JAXenter: What is the ideal testing strategy for companies? How do they sometimes fall short?
Mark Price: Ideally, a company should have different levels of testing. Staring with unit-testing, moving up to integration and acceptance testing, each level of testing being broader in scope than the previous one. If systems performance is a business goal, then it makes sense to test it alongside a product’s functional features.
All these tests should be part of a continuous integration strategy, so that failures and regressions can be caught quickly. One of the most important things is making the state of tests visible, so that trends can be identified and everyone is aware when something is broken.
JAXenter: What is a performance test harness? Why do companies need to have this as a part of their testing strategy?
Mark Price: A performance test harness is simply another type of test interaction that can be used to model user behaviour. It is typically focused on measuring how well the system performs under varying levels of load. Reporting of performance tests may be different than for functional tests; for instance, it may be difficult to define what constitutes a test failure.
No business wants their product to fail when it suddenly becomes popular, so as part of capacity planning it is important to know how much load the system can handle. Having a test harness in place allows us to inform the business of how popular the product can become before there are going to be scaling issues. It also provides a platform for analysing and improving system performance in a safe environment, where experiments can be performed without worrying about affecting production systems.
JAXenter: How can we determine that the tests are reflecting what is actually happening accurately?
Mark Price: This is probably the starting point for building a test harness. First we need to understand how systems are being used in production, so some form of traffic analysis is required (e.g. looking at requests per second, distribution of request types, etc). While the test harness is being developed and run, we can analyse the traffic come from the harness, to make sure that it has the same “shape” as that which is seen in production. It’s also possible to automate this as an extra validation step to ensure that production traffic loads are not diverging from the test model.
JAXenter: What’s the biggest challenge in testing? How do you mitigate it?
Mark Price: Performance regressions are one of the hardest things to track down. Due to the duration of most performance tests (they may run for several minutes, or even hours), there is usually lots of change incorporated into each run. When a regression occurs, it is very useful to use something like ‘git bisect’ to track down the change that caused the regression. Sometimes, a regression is caused by a configuration change at the system level, so it is also important to have a record of any changes made external to the actual application (e.g. OS updates).

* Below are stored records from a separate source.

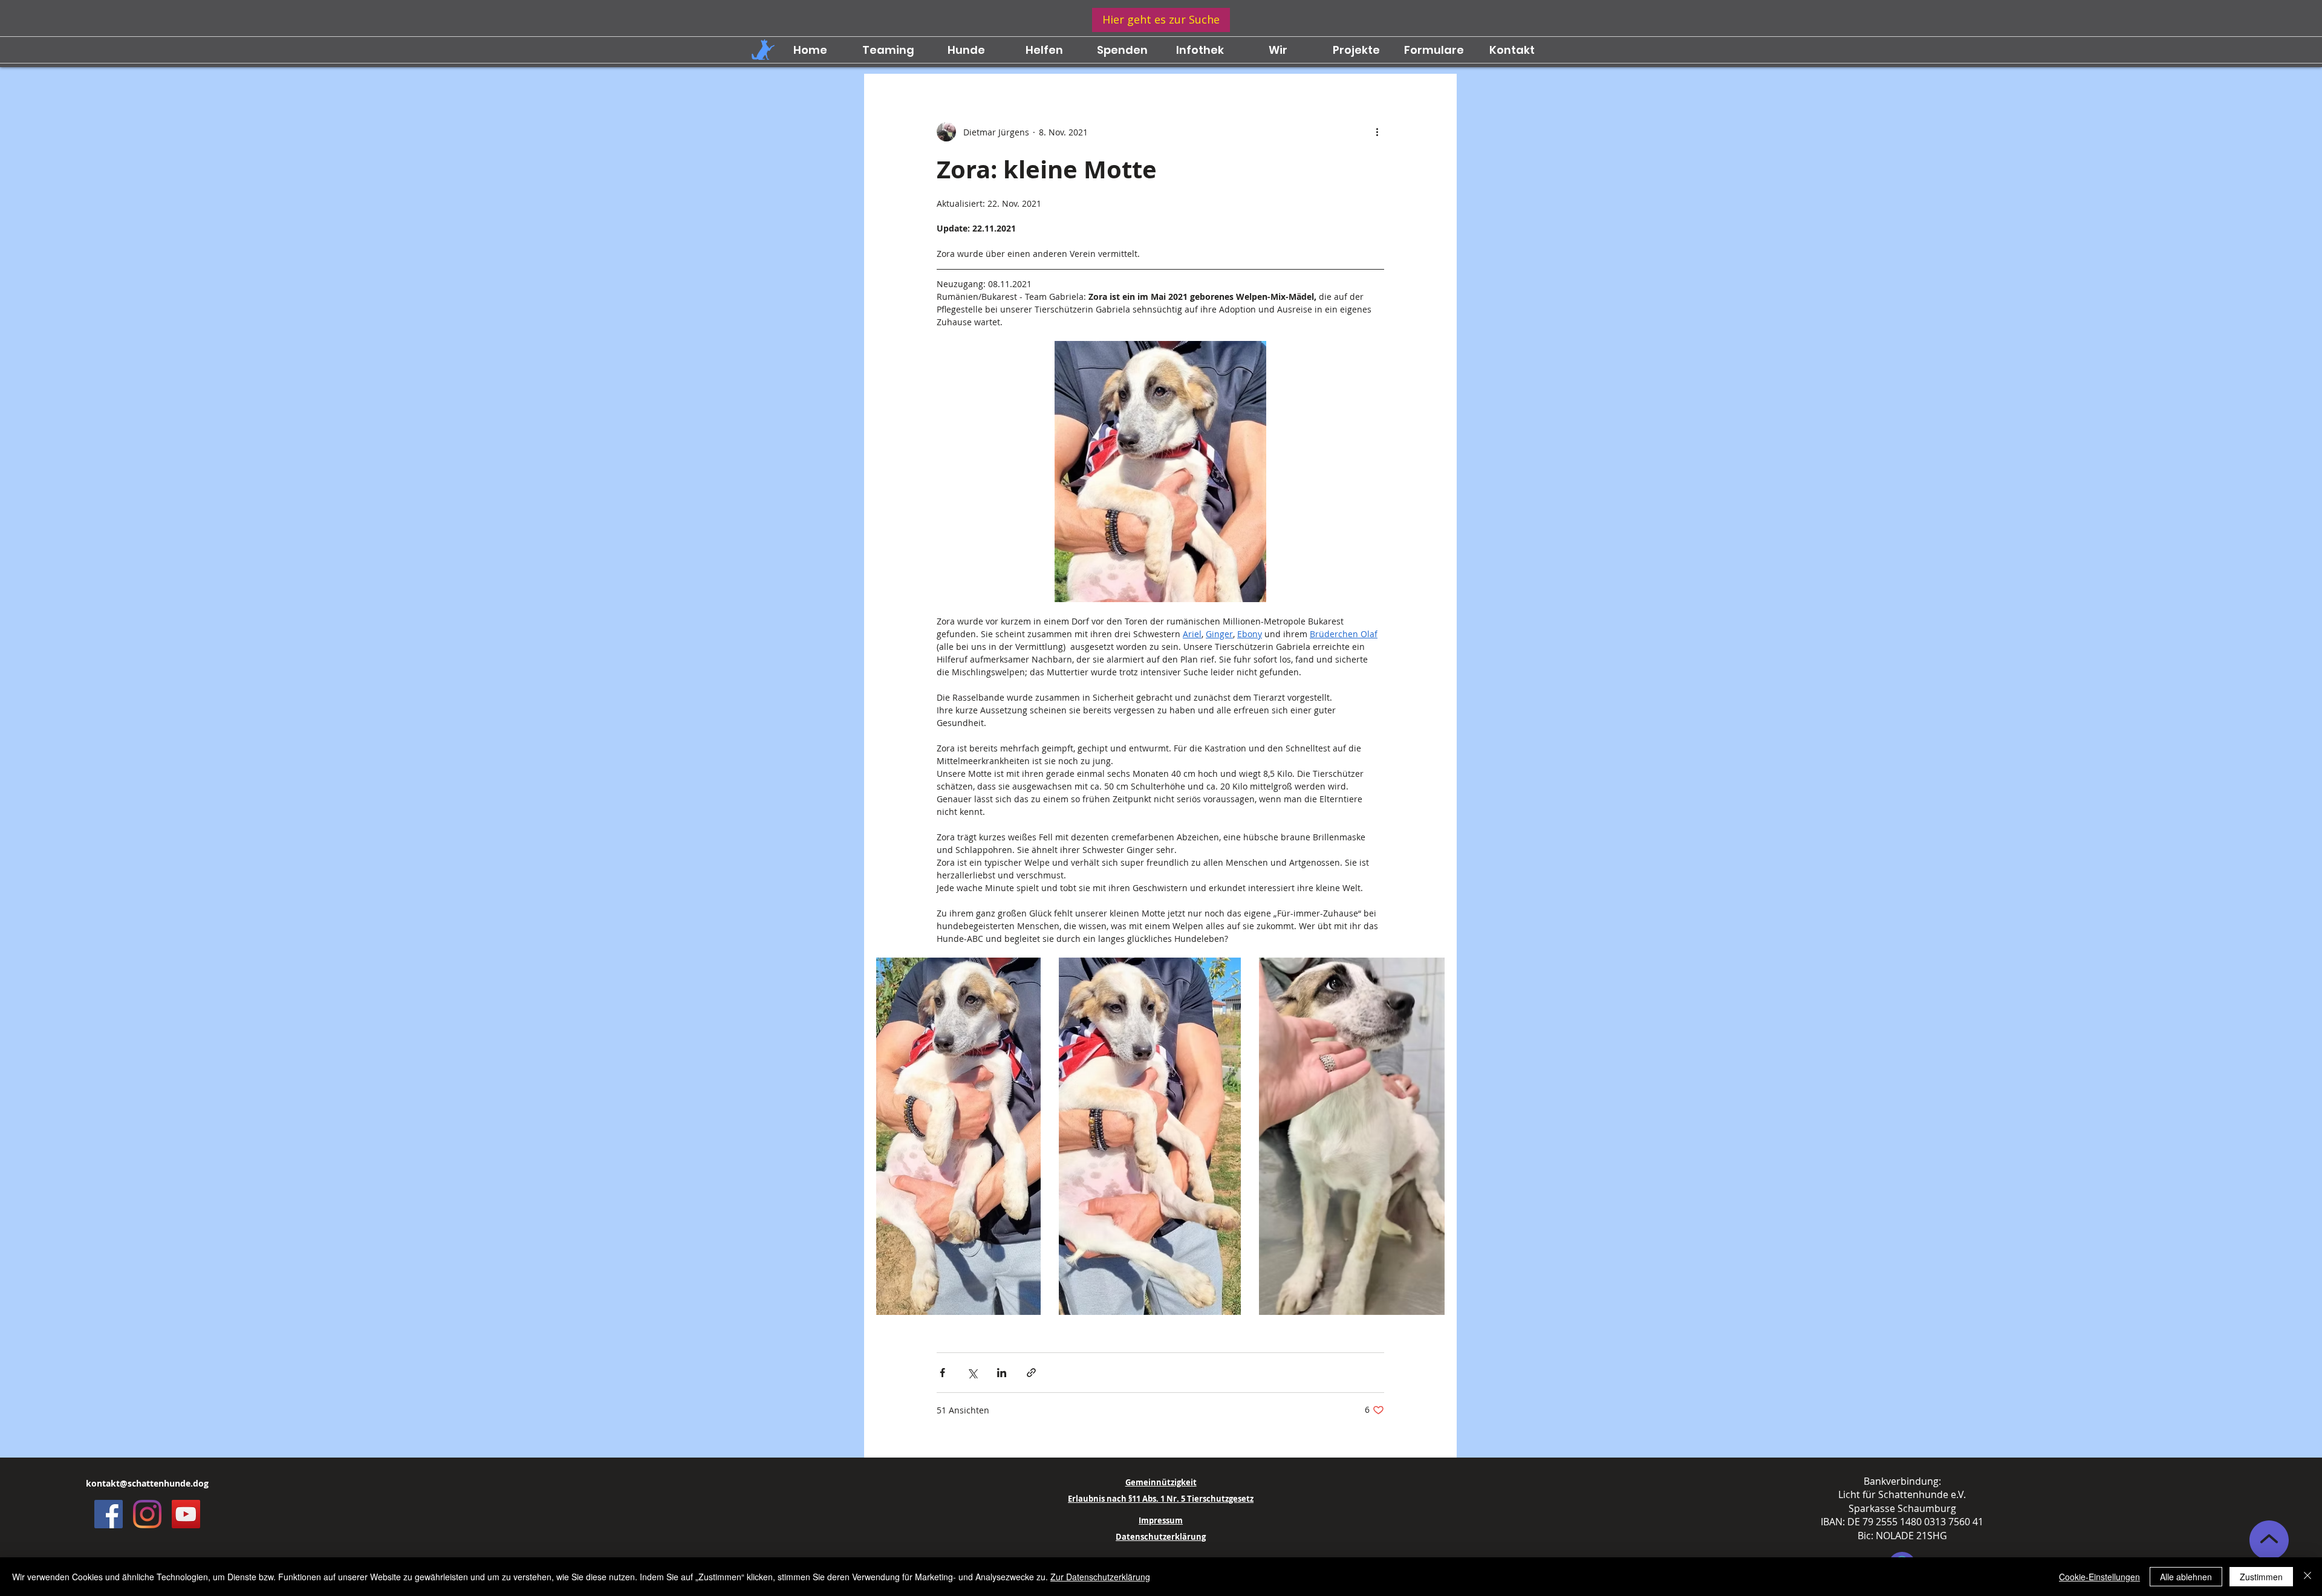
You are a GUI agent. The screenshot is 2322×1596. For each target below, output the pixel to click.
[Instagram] (147, 1514)
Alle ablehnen (2186, 1577)
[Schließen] (2307, 1576)
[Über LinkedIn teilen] (1001, 1372)
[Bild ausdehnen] (958, 1136)
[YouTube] (186, 1514)
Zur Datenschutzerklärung (1100, 1577)
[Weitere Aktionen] (1377, 132)
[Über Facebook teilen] (942, 1372)
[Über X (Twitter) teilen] (972, 1372)
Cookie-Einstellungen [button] (2099, 1577)
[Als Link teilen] (1031, 1372)
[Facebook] (108, 1514)
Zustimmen (2261, 1577)
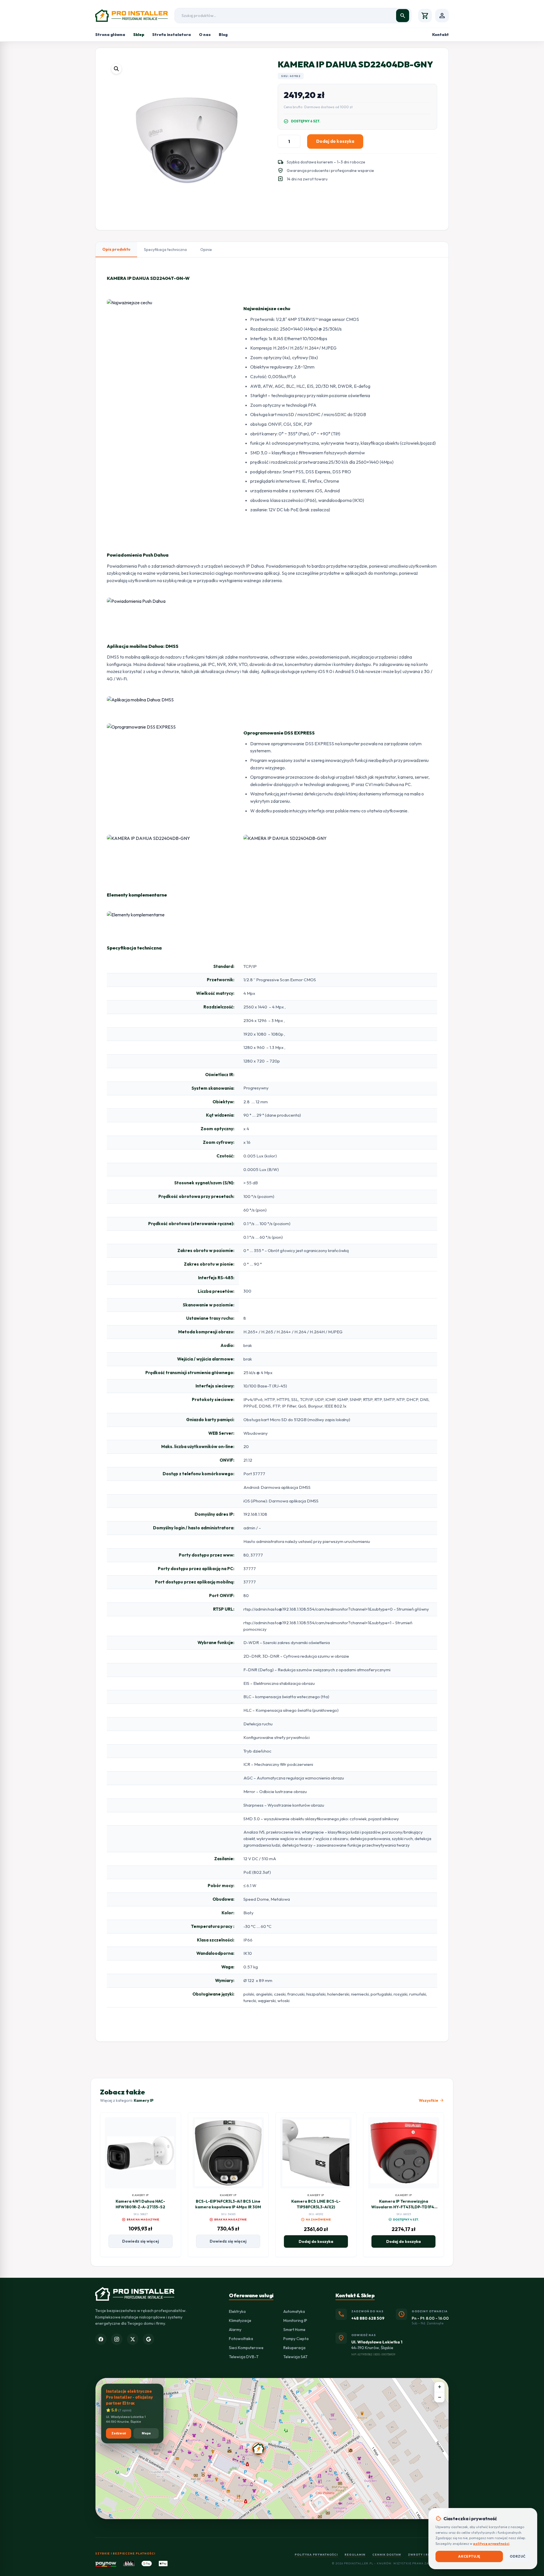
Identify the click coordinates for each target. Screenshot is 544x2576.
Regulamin (355, 2554)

JAXenter: What can attendees expect from your workshop?
Mark Price: We will cover more detail about the whys and whats of performance testing, and look at techniques to ensure that we are accurately measuring system performance. Really trusting your tools (in this case a test-harness) involves understanding how they work at a very low level. The workshop covers the use of profilers and other monitoring tools, along with low-latency coding techniques that will result in a test-harness that can measure system performance down to the microsecond.